Rewrite the stretch from "At what coordinates should I click to accomplish: Minimize" through "pyautogui.click(x=279, y=423)", replacing "camera" with "webcam" and keeping everything else the same.

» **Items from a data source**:
• • • •

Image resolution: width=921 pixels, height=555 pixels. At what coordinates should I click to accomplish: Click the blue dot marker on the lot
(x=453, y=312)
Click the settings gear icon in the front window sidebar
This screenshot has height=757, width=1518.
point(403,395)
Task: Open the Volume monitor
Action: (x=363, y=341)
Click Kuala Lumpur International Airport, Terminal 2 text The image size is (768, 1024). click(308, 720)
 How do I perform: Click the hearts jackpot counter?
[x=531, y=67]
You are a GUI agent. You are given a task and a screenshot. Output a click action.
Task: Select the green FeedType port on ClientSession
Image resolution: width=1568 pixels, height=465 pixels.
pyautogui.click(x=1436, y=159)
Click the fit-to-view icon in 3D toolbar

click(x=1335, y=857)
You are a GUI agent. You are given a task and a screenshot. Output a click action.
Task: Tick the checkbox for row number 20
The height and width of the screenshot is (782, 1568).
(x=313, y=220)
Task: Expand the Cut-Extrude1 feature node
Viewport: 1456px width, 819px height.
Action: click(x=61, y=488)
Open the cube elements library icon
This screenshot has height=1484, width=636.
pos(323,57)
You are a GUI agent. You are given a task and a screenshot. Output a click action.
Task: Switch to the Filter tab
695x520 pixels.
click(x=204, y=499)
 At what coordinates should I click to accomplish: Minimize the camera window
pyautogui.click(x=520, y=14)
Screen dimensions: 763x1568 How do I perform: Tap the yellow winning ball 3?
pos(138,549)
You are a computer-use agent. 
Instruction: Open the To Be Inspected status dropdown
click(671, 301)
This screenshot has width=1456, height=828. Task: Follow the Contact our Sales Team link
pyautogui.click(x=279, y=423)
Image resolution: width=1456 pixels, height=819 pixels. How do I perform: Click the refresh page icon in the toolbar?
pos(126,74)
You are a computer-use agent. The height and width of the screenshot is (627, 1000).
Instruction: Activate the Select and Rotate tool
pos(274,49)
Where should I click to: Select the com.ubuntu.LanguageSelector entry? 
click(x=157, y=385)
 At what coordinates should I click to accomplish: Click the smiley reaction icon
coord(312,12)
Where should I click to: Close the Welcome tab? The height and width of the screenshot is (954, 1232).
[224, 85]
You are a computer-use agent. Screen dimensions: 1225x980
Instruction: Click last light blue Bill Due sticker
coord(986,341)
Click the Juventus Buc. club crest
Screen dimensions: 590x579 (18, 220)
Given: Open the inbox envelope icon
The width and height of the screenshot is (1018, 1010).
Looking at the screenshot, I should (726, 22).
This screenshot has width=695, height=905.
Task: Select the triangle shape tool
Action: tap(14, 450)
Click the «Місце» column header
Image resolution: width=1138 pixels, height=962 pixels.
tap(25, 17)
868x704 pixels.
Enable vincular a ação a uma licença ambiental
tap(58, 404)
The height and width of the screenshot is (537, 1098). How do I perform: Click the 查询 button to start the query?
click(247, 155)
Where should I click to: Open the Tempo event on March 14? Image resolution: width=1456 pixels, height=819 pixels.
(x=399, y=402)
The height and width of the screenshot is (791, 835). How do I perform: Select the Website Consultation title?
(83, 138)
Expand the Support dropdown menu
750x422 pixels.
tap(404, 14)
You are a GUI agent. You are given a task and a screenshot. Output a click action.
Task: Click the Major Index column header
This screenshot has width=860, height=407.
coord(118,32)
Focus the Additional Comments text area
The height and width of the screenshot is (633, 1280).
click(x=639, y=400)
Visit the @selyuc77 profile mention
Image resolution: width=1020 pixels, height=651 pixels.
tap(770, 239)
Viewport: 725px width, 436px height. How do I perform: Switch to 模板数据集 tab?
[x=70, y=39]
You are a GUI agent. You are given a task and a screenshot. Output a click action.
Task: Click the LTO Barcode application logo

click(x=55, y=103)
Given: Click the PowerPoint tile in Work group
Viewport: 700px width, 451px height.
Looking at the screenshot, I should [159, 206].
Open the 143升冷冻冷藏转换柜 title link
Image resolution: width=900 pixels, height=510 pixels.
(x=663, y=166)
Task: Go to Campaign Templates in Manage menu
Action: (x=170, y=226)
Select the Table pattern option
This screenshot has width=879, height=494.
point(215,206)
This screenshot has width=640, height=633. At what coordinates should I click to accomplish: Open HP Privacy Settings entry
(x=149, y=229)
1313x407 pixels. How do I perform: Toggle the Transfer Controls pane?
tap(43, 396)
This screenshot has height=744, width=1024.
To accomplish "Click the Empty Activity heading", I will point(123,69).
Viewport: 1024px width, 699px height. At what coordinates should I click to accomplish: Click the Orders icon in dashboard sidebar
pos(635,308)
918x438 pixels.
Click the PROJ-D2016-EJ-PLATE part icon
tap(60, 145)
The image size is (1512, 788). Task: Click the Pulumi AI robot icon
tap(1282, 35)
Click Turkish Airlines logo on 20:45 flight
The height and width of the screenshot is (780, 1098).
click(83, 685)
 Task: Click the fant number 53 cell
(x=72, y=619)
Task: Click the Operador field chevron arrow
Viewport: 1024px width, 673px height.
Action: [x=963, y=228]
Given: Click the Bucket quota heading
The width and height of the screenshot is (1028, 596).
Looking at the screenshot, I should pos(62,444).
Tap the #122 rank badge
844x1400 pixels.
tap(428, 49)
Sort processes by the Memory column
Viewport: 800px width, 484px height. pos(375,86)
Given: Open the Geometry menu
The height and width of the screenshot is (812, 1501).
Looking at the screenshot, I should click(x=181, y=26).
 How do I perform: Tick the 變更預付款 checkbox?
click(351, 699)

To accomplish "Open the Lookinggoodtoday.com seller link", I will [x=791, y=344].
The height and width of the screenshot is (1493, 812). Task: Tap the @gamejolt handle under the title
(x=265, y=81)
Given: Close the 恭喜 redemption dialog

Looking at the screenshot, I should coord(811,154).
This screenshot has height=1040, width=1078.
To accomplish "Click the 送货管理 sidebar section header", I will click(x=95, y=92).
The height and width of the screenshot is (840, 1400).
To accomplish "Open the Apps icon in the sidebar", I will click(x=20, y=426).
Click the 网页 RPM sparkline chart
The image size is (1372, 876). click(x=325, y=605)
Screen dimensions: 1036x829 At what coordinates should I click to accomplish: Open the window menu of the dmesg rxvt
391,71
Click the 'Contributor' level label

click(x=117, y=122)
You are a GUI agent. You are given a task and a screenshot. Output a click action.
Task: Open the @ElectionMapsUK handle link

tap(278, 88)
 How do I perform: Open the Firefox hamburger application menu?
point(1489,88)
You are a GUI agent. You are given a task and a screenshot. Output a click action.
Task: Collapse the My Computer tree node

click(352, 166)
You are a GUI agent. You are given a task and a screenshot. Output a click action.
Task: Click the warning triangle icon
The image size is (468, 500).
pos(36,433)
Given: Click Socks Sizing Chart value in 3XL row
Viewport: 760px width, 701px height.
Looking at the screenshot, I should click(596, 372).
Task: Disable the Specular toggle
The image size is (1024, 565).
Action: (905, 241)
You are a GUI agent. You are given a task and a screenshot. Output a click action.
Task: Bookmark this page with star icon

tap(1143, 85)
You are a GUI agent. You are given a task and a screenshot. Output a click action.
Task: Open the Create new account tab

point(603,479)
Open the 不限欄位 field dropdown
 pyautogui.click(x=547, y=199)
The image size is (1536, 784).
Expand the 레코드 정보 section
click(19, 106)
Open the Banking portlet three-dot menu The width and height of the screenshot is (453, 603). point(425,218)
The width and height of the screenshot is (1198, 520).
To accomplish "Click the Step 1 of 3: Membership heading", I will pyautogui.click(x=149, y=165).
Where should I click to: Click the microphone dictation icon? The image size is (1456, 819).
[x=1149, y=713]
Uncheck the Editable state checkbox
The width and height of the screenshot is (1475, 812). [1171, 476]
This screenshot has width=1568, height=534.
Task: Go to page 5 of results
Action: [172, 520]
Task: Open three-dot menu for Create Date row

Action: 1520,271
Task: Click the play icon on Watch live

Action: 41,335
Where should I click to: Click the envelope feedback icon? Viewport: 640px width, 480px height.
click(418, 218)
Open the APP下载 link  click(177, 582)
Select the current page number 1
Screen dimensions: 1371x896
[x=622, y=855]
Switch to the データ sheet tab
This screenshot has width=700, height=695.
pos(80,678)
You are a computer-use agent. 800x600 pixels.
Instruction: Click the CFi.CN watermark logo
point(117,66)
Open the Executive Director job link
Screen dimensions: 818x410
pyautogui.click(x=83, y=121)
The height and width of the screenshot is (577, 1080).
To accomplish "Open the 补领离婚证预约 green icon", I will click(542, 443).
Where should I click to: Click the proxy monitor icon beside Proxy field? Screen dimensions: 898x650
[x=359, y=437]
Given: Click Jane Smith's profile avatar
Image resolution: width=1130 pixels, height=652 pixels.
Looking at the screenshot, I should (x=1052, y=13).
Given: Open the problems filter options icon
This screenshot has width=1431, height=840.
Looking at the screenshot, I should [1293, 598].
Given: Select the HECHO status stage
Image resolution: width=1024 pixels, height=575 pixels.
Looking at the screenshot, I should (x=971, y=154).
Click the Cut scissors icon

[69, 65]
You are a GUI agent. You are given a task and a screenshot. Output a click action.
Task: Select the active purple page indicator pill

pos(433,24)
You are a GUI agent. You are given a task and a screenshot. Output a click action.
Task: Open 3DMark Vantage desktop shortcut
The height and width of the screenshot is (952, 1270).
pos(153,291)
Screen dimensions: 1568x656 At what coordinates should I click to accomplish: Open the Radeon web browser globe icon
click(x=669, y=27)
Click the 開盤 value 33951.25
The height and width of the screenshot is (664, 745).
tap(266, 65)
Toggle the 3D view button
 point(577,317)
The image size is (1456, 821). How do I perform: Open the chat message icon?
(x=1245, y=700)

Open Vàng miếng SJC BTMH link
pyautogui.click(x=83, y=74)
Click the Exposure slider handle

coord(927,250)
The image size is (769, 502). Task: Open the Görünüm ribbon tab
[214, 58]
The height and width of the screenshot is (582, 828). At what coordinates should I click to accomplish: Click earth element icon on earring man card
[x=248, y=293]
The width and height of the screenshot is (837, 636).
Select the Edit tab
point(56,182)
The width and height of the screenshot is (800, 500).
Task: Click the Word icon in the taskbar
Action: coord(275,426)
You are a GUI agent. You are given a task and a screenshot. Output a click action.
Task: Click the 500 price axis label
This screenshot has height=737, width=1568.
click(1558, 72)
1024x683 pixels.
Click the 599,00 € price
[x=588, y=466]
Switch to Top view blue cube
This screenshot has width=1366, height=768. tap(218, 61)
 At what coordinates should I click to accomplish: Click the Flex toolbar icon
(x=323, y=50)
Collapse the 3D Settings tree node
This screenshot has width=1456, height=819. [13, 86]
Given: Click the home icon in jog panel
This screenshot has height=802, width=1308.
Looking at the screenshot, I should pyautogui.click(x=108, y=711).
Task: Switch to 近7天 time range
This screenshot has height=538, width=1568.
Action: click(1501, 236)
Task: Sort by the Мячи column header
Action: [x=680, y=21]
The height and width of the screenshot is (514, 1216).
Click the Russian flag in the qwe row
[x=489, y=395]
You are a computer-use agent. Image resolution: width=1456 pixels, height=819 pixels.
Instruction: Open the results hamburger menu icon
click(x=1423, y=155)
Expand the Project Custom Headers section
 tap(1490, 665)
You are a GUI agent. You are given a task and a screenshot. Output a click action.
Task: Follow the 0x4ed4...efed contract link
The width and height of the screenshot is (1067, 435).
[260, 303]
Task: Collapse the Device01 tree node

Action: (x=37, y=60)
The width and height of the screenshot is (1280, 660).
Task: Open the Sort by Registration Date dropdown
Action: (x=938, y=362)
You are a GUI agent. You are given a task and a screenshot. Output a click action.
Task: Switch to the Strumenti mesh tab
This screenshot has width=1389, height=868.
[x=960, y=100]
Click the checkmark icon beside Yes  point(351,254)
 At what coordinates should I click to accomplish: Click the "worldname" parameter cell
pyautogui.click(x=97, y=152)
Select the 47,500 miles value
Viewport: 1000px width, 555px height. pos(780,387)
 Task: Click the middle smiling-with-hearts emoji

• • • •

» **Completed exercise**:
 At what coordinates should I click to accomplish: Minimize the webcam window
pyautogui.click(x=520, y=14)
Screen dimensions: 763x1568 How do I perform: Tap the yellow winning ball 3?
pos(138,549)
You are a computer-use agent. 
Instruction: Open the To Be Inspected status dropdown
click(671, 301)
This screenshot has width=1456, height=828. Task: Follow the Contact our Sales Team link
pyautogui.click(x=279, y=423)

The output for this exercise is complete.